Accra – Two farming communities in the Akuapem North Municipality in the Eastern Region have been provided with a secure supply of water after boreholes were commissioned and handed over today by Voltic (GH) Limited.
At Otariso, the community of about 4,000 people were using a local stream as their water supply, despite it not being safe for drinking. In Kebu, with an estimated population of 3,000, the community also depended on a stream for water, leading to the risk of water-borne diseases.
With the new boreholes installed by Voltic, a subsidiary of Coca-Cola Beverages Africa, each community now has a safe and regular supply of water, with a daily capacity of 20,000 litres.
“Water is a priority for Voltic because it is vital to our business and critical to public health, food security, biodiversity and climate resilience. We have a responsibility to address water stress, protect local water resources and help build community climate resilience,” said Managing Director of Voltic, Flora Jika.

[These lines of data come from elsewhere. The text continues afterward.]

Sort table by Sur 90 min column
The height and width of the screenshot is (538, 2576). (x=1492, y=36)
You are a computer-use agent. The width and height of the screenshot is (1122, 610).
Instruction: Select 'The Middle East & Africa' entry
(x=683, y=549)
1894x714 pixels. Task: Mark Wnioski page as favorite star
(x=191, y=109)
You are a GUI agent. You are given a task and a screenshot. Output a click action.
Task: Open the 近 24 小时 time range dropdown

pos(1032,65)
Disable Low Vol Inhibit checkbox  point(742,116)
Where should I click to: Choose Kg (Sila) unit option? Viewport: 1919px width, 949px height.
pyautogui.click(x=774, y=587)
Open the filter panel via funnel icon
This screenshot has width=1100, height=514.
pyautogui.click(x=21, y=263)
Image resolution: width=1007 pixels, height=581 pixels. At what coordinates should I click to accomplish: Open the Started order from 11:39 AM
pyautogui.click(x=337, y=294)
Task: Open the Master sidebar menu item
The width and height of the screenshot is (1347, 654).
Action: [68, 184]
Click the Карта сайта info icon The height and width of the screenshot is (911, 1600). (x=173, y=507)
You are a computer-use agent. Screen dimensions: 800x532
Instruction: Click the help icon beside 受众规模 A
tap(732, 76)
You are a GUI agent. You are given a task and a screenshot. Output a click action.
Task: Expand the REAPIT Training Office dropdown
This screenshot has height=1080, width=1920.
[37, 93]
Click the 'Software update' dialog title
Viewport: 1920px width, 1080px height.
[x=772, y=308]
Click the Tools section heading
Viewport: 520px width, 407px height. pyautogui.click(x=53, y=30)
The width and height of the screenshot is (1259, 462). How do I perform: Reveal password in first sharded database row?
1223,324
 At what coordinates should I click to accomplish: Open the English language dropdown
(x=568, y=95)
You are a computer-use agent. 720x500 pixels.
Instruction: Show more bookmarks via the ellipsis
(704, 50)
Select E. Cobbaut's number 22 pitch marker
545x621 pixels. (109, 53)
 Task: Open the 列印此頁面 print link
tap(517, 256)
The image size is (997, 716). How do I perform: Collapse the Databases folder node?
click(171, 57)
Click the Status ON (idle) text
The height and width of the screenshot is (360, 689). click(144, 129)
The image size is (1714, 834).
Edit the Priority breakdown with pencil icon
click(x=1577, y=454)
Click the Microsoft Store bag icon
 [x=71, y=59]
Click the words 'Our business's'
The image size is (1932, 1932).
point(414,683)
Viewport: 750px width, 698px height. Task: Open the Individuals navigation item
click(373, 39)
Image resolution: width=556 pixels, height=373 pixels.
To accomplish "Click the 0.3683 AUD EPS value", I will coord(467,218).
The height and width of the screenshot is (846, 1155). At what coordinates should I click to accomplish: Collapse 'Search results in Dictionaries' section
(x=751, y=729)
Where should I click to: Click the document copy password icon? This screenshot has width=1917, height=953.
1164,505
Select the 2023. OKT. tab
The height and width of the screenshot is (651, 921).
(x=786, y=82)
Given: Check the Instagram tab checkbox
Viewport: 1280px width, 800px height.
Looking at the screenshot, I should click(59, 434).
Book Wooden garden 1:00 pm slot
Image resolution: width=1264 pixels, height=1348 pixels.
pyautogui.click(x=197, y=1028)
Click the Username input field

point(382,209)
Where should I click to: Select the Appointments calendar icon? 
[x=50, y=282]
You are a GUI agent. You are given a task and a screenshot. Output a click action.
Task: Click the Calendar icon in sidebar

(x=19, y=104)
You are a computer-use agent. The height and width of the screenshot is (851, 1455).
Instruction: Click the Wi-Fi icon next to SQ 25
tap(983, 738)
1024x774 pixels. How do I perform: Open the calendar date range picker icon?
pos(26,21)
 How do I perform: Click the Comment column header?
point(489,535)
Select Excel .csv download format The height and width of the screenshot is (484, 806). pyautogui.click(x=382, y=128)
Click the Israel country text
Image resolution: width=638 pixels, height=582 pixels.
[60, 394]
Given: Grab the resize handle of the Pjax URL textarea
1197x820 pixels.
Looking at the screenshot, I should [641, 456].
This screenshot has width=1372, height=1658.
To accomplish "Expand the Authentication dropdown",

“Our 2030 water strategy is focused on accelerating the actions needed to increase water security where we operate, source ingredients and touch people’s lives.
“Voltic is focused on good water stewardship, starting within our operations, and extending to the communities where we work.
“We invest in initiatives to reduce the amount of water used in making beverages, and to treat and reuse water where possible. We also work to preserve nature and biodiversity, and promote advanced water management practices,” said Jika.
“A key aspect of our strategy is replenishing the water used in our products. This means that, for the amount of water used in finished beverages, our aspiration is that the same amount is returned to nature and communities.
“We are also improving community access to drinking water, sanitation and hygiene while supporting people – especially women and girls – to prepare and rapidly recover from water-related crises.
“In priority watersheds, we are establishing and implementing watershed stewardship plans to address shared challenges, such as water quantity, quality, ecosystems, infrastructure and governance.
“No entity can solve the water challenges alone. We believe in collective action and partnership to tackle this issue together,” said Jika.
“It is important that all relevant stakeholders have a voice, an investment and a shared understanding of the outcomes to ensure we make the lack of access to safe water an issue of the past.”